Could you print every record below exactly as written?

Stored records
◆ ◆ ◆ ◆ ◆

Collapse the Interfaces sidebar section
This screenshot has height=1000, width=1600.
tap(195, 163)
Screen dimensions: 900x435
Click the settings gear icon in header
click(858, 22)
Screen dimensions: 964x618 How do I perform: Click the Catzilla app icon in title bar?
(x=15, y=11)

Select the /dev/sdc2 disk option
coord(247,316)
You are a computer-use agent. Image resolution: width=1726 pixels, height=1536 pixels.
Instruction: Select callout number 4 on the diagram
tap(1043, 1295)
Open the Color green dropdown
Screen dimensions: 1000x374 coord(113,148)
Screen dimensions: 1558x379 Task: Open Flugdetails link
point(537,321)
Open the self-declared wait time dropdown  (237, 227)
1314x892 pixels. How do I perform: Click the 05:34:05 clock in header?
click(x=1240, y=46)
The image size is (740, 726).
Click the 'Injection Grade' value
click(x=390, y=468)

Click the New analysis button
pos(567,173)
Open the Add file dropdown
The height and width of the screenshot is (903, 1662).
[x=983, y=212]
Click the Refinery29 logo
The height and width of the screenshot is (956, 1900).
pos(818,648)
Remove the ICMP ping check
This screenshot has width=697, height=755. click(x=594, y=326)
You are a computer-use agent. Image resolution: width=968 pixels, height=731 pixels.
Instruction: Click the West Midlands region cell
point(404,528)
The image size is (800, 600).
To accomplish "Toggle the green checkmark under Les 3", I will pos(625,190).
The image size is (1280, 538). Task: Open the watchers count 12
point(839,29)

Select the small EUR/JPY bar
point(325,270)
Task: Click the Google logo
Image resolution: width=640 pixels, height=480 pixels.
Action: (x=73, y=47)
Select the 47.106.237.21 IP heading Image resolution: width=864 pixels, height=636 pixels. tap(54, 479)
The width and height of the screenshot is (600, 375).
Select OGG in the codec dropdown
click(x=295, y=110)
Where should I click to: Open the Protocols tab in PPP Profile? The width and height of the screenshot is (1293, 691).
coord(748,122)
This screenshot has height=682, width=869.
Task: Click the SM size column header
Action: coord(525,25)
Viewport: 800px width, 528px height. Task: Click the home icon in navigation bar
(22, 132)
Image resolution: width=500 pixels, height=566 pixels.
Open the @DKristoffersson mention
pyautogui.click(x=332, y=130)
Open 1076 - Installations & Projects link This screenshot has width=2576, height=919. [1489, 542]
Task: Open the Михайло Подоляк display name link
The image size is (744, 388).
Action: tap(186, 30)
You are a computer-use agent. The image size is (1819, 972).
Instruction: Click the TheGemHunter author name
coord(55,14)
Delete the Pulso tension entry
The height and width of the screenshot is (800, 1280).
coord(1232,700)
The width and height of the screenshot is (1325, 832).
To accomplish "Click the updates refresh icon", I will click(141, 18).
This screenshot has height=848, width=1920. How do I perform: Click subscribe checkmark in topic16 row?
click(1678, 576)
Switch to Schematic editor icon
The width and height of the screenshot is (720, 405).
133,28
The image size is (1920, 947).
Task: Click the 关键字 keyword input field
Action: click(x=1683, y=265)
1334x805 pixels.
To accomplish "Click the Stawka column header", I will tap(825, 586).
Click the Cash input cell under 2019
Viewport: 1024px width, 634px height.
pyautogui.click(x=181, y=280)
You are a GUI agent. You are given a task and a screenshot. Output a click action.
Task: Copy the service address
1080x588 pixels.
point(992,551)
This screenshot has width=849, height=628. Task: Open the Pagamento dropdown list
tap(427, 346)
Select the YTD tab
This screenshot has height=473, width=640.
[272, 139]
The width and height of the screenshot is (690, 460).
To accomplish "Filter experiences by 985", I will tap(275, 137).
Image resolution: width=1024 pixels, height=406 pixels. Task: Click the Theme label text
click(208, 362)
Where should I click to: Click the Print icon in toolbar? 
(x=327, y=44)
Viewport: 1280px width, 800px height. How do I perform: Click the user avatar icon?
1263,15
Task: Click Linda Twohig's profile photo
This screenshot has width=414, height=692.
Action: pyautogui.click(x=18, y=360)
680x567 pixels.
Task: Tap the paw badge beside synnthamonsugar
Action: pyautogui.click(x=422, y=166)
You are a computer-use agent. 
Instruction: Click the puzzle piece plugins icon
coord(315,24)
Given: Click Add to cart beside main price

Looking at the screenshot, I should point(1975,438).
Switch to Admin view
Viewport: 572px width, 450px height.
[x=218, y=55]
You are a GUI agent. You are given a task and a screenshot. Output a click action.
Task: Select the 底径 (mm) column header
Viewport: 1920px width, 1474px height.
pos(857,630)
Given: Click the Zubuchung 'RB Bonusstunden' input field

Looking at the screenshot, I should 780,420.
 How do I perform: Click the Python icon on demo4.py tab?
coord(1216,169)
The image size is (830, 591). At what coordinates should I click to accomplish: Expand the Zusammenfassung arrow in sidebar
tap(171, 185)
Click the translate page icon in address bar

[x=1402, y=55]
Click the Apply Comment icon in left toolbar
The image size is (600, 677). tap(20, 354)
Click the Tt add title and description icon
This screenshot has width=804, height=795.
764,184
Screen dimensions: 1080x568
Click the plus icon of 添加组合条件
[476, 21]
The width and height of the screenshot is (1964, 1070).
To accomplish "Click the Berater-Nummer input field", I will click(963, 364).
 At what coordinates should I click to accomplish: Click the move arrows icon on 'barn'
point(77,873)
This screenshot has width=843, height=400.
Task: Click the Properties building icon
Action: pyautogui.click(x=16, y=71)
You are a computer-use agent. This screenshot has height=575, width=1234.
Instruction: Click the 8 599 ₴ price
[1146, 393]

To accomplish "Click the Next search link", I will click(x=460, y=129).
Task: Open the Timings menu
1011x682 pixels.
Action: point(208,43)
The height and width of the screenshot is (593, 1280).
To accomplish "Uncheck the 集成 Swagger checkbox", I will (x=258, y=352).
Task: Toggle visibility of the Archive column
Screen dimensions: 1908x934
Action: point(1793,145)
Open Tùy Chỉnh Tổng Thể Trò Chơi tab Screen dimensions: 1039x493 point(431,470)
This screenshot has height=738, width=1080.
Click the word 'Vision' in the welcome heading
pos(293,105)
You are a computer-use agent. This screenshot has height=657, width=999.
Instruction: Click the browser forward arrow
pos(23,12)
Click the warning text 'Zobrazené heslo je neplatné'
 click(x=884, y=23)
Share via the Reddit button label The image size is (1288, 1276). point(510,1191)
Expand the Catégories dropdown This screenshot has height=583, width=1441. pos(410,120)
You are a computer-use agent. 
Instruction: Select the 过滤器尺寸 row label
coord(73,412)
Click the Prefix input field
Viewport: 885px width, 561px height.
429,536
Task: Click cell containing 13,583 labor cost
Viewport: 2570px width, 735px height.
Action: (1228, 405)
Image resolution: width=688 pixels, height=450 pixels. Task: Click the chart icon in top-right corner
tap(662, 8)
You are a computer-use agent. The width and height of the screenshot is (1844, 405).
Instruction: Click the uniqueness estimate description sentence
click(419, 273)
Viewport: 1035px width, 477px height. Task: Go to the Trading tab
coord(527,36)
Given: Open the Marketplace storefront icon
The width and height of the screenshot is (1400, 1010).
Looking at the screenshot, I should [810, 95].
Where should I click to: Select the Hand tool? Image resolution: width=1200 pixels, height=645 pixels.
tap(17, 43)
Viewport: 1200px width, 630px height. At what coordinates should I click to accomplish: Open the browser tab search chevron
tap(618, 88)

◆ ◆ ◆ ◆ ◆

EXPECTED ANSWER
Collapse the Interfaces sidebar section
This screenshot has height=1000, width=1600.
tap(195, 163)
Screen dimensions: 900x435
Click the settings gear icon in header
click(858, 22)
Screen dimensions: 964x618 How do I perform: Click the Catzilla app icon in title bar?
(x=15, y=11)

Select the /dev/sdc2 disk option
coord(247,316)
You are a computer-use agent. Image resolution: width=1726 pixels, height=1536 pixels.
Instruction: Select callout number 4 on the diagram
tap(1043, 1295)
Open the Color green dropdown
Screen dimensions: 1000x374 coord(113,148)
Screen dimensions: 1558x379 Task: Open Flugdetails link
point(537,321)
Open the self-declared wait time dropdown  (237, 227)
1314x892 pixels. How do I perform: Click the 05:34:05 clock in header?
click(x=1240, y=46)
The image size is (740, 726).
Click the 'Injection Grade' value
click(x=390, y=468)

Click the New analysis button
pos(567,173)
Open the Add file dropdown
The height and width of the screenshot is (903, 1662).
[x=983, y=212]
Click the Refinery29 logo
The height and width of the screenshot is (956, 1900).
pos(818,648)
Remove the ICMP ping check
This screenshot has width=697, height=755. click(x=594, y=326)
You are a computer-use agent. Image resolution: width=968 pixels, height=731 pixels.
Instruction: Click the West Midlands region cell
point(404,528)
The image size is (800, 600).
To accomplish "Toggle the green checkmark under Les 3", I will pos(625,190).
The image size is (1280, 538). Task: Open the watchers count 12
point(839,29)

Select the small EUR/JPY bar
point(325,270)
Task: Click the Google logo
Image resolution: width=640 pixels, height=480 pixels.
Action: (x=73, y=47)
Select the 47.106.237.21 IP heading Image resolution: width=864 pixels, height=636 pixels. tap(54, 479)
The width and height of the screenshot is (600, 375).
Select OGG in the codec dropdown
click(x=295, y=110)
Where should I click to: Open the Protocols tab in PPP Profile? The width and height of the screenshot is (1293, 691).
coord(748,122)
This screenshot has height=682, width=869.
Task: Click the SM size column header
Action: coord(525,25)
Viewport: 800px width, 528px height. Task: Click the home icon in navigation bar
(22, 132)
Image resolution: width=500 pixels, height=566 pixels.
Open the @DKristoffersson mention
pyautogui.click(x=332, y=130)
Open 1076 - Installations & Projects link This screenshot has width=2576, height=919. [1489, 542]
Task: Open the Михайло Подоляк display name link
The image size is (744, 388).
Action: tap(186, 30)
You are a computer-use agent. The image size is (1819, 972).
Instruction: Click the TheGemHunter author name
coord(55,14)
Delete the Pulso tension entry
The height and width of the screenshot is (800, 1280).
coord(1232,700)
The width and height of the screenshot is (1325, 832).
To accomplish "Click the updates refresh icon", I will click(141, 18).
This screenshot has height=848, width=1920. How do I perform: Click subscribe checkmark in topic16 row?
click(1678, 576)
Switch to Schematic editor icon
The width and height of the screenshot is (720, 405).
133,28
The image size is (1920, 947).
Task: Click the 关键字 keyword input field
Action: click(x=1683, y=265)
1334x805 pixels.
To accomplish "Click the Stawka column header", I will tap(825, 586).
Click the Cash input cell under 2019
Viewport: 1024px width, 634px height.
pyautogui.click(x=181, y=280)
You are a GUI agent. You are given a task and a screenshot. Output a click action.
Task: Copy the service address
1080x588 pixels.
point(992,551)
This screenshot has width=849, height=628. Task: Open the Pagamento dropdown list
tap(427, 346)
Select the YTD tab
This screenshot has height=473, width=640.
[272, 139]
The width and height of the screenshot is (690, 460).
To accomplish "Filter experiences by 985", I will tap(275, 137).
Image resolution: width=1024 pixels, height=406 pixels. Task: Click the Theme label text
click(208, 362)
Where should I click to: Click the Print icon in toolbar? 
(x=327, y=44)
Viewport: 1280px width, 800px height. How do I perform: Click the user avatar icon?
1263,15
Task: Click Linda Twohig's profile photo
This screenshot has width=414, height=692.
Action: pyautogui.click(x=18, y=360)
680x567 pixels.
Task: Tap the paw badge beside synnthamonsugar
Action: pyautogui.click(x=422, y=166)
You are a computer-use agent. 
Instruction: Click the puzzle piece plugins icon
coord(315,24)
Given: Click Add to cart beside main price

Looking at the screenshot, I should point(1975,438).
Switch to Admin view
Viewport: 572px width, 450px height.
[x=218, y=55]
You are a GUI agent. You are given a task and a screenshot. Output a click action.
Task: Select the 底径 (mm) column header
Viewport: 1920px width, 1474px height.
pos(857,630)
Given: Click the Zubuchung 'RB Bonusstunden' input field

Looking at the screenshot, I should 780,420.
 How do I perform: Click the Python icon on demo4.py tab?
coord(1216,169)
The image size is (830, 591). At what coordinates should I click to accomplish: Expand the Zusammenfassung arrow in sidebar
tap(171, 185)
Click the translate page icon in address bar

[x=1402, y=55]
Click the Apply Comment icon in left toolbar
The image size is (600, 677). tap(20, 354)
Click the Tt add title and description icon
This screenshot has width=804, height=795.
764,184
Screen dimensions: 1080x568
Click the plus icon of 添加组合条件
[476, 21]
The width and height of the screenshot is (1964, 1070).
To accomplish "Click the Berater-Nummer input field", I will click(963, 364).
 At what coordinates should I click to accomplish: Click the move arrows icon on 'barn'
point(77,873)
This screenshot has width=843, height=400.
Task: Click the Properties building icon
Action: pyautogui.click(x=16, y=71)
You are a computer-use agent. This screenshot has height=575, width=1234.
Instruction: Click the 8 599 ₴ price
[1146, 393]

To accomplish "Click the Next search link", I will click(x=460, y=129).
Task: Open the Timings menu
1011x682 pixels.
Action: point(208,43)
The height and width of the screenshot is (593, 1280).
To accomplish "Uncheck the 集成 Swagger checkbox", I will (x=258, y=352).
Task: Toggle visibility of the Archive column
Screen dimensions: 1908x934
Action: point(1793,145)
Open Tùy Chỉnh Tổng Thể Trò Chơi tab Screen dimensions: 1039x493 point(431,470)
This screenshot has height=738, width=1080.
Click the word 'Vision' in the welcome heading
pos(293,105)
You are a computer-use agent. This screenshot has height=657, width=999.
Instruction: Click the browser forward arrow
pos(23,12)
Click the warning text 'Zobrazené heslo je neplatné'
 click(x=884, y=23)
Share via the Reddit button label The image size is (1288, 1276). point(510,1191)
Expand the Catégories dropdown This screenshot has height=583, width=1441. pos(410,120)
You are a computer-use agent. 
Instruction: Select the 过滤器尺寸 row label
coord(73,412)
Click the Prefix input field
Viewport: 885px width, 561px height.
429,536
Task: Click cell containing 13,583 labor cost
Viewport: 2570px width, 735px height.
Action: (1228, 405)
Image resolution: width=688 pixels, height=450 pixels. Task: Click the chart icon in top-right corner
tap(662, 8)
You are a computer-use agent. The width and height of the screenshot is (1844, 405).
Instruction: Click the uniqueness estimate description sentence
click(419, 273)
Viewport: 1035px width, 477px height. Task: Go to the Trading tab
coord(527,36)
Given: Open the Marketplace storefront icon
The width and height of the screenshot is (1400, 1010).
Looking at the screenshot, I should [810, 95].
Where should I click to: Select the Hand tool? Image resolution: width=1200 pixels, height=645 pixels.
tap(17, 43)
Viewport: 1200px width, 630px height. At what coordinates should I click to accomplish: Open the browser tab search chevron
tap(618, 88)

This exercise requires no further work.